Structure: Market Square Mall
Location: Knoxville, Tennessee
Architect: Ben McMurry Jr (representing the AIA East Tennessee)
Date: 1962
Story: One block off Gay Street is Market Square.

In the olden days, Knoxville, Tennessee’s Market Square was a circular street that ran around the Market House . The Market House was where citizens of all types (fisherman, farmers, flower vendors, etc.) bought and sold their wares.

In 1960, the building was torn down, making space for an area that was a lot more flat (and a bit more like the Market Square that exists today).

The new Market Square Mall emulated traditional malls (think: the National Mall in Washington D.C.).

But McMurry didn’t just replicate other malls, he brought his modernist sensibilities to the table and gave the project a contemporary twist: concrete canopies to give shoppers and leisure-seekers respite from the sun.

The concrete canopies featured colorful screens that businesses could lower when the sun got too intense. Overall, the project was very well received, even getting a feature in Architectural Forum (April 1962).

There’s no doubt these concrete canopies took a lot of inspiration from the Frank Lloyd Wright-designed Johnson Wax Building.

Image of the Johnson Wax Building by Frank Lloyd Wright

There was some talk of building out Market Square Mall to be more department store focused, but that idea never came to fruition (see the renderings below).

Alright, let’s check out the third project

Structure: Gay/Way
Location: Knoxville, Tennessee
Architect: Ben McMurry Jr (of Barber & McMurry) and Bruce McCarty (of Painter, Weeks & McCarty)
Date: 1964
Tidbit: In early 1962, DKA decided that since the Market Square Mall was such a success, they wanted to revitalize Gay St itself.

Calling the revitalization “Gay/Way,” DKA retained the services of the two architects who’d worked on on the previous two projects.

Although it would take a few years to fully manifest, Gay/Way essentially added a large, covered walkway above the Downtown Knoxville sidewalk.

The Gay/Way awnings are clearly visible in this Veterans Day picture from 1977
The Gay/Way awnings can be seen adjoining what is now the Embassy Suites

Gay/Way also gave the downtown shops a chance to remodel their storefronts, updating them with more mid-century look and feel.

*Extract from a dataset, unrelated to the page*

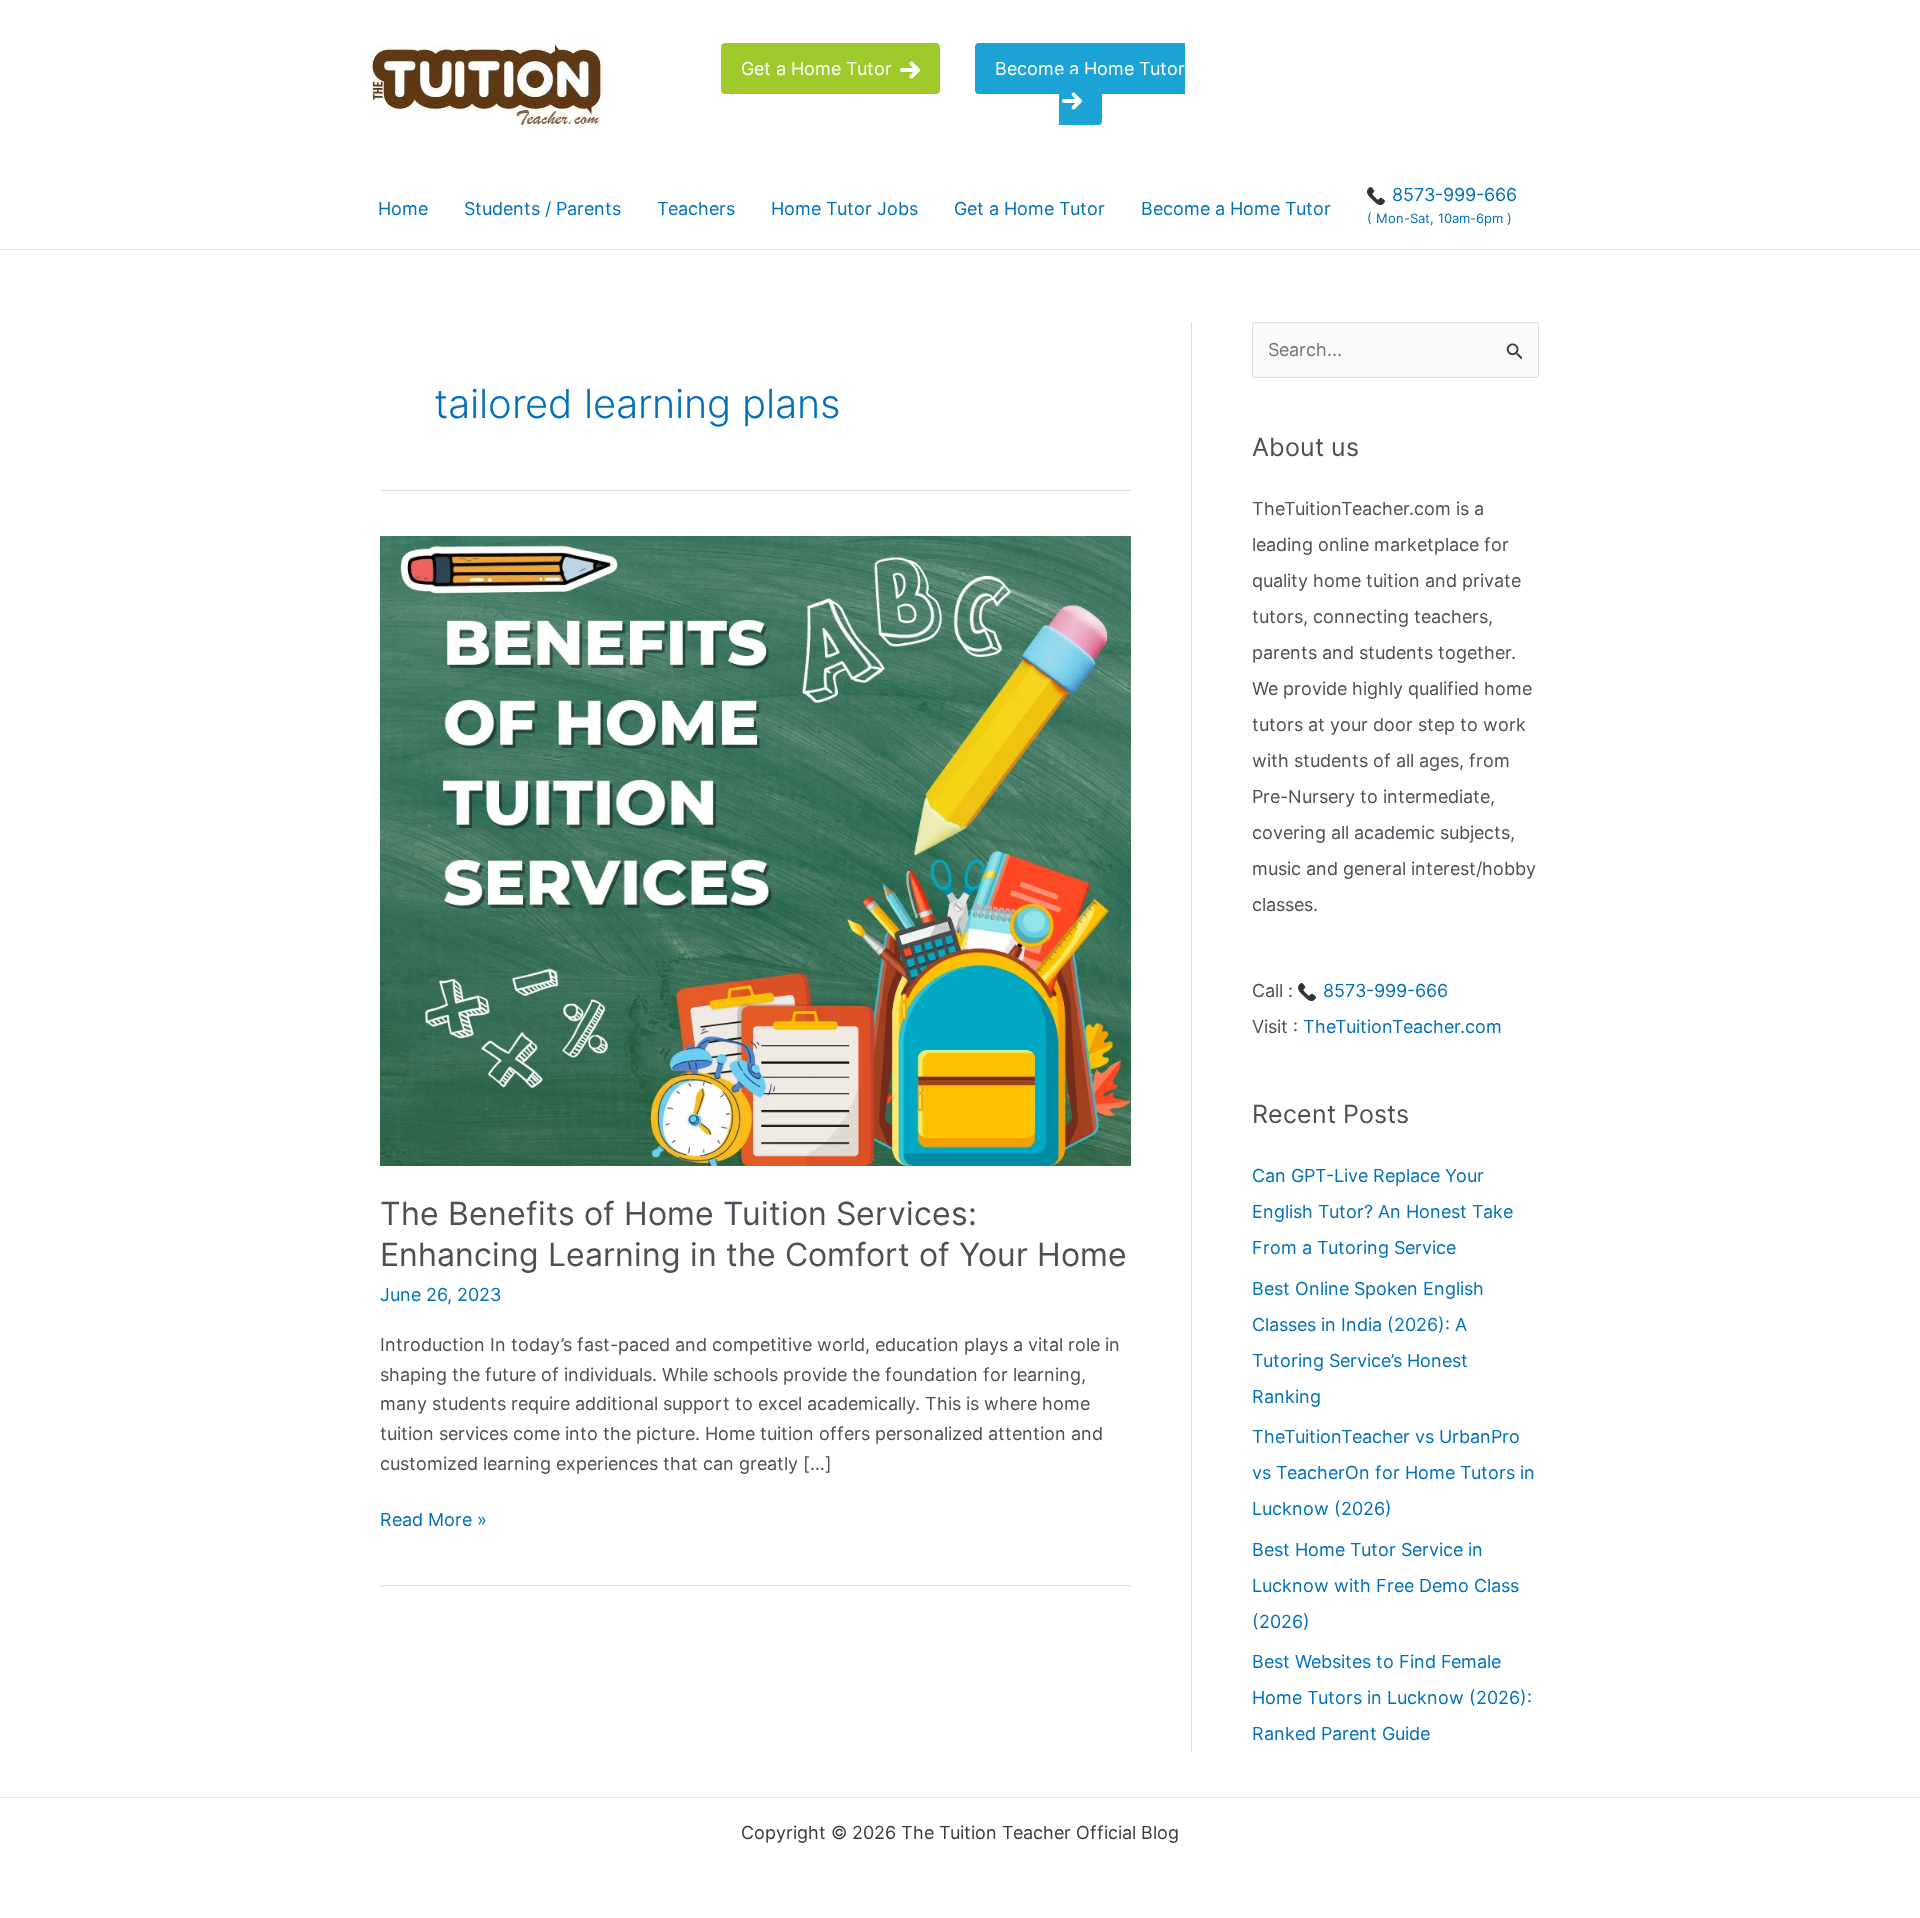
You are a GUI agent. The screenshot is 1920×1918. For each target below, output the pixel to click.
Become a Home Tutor (1090, 68)
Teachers (696, 208)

Eventually, Knoxville decided that mid 1950s design wasn’t really it’s jam. The city then spent then next 50 years or so removing the modernist projects and turning the downtown back into a more traditional looking downtown (see below)

Tennessee Modernism: The Modernist Fraternities of University of Knoxville, Tennessee

In 1965, the University of Tennessee, Knoxville (UTK) decided that it was time to upgrade their Greek life. The school proposed a Fraternity Park, complete with 13 new frat houses…all designed by local architects.

The frat houses were designed around a common property that included streets, sidewalks, parking, and recreation areas. Not all of them were mid-century modern, so I’m leaving off the traditional houses.

The frats were all located in Knoxville, Tennessee, and they were all built in 1965, so I’ll leave that out of the building details. And you know, speaking of brevity, I won’t waste too much more time with the background: it’s a block of frat houses, you get the idea. Let’s jump into the architecture!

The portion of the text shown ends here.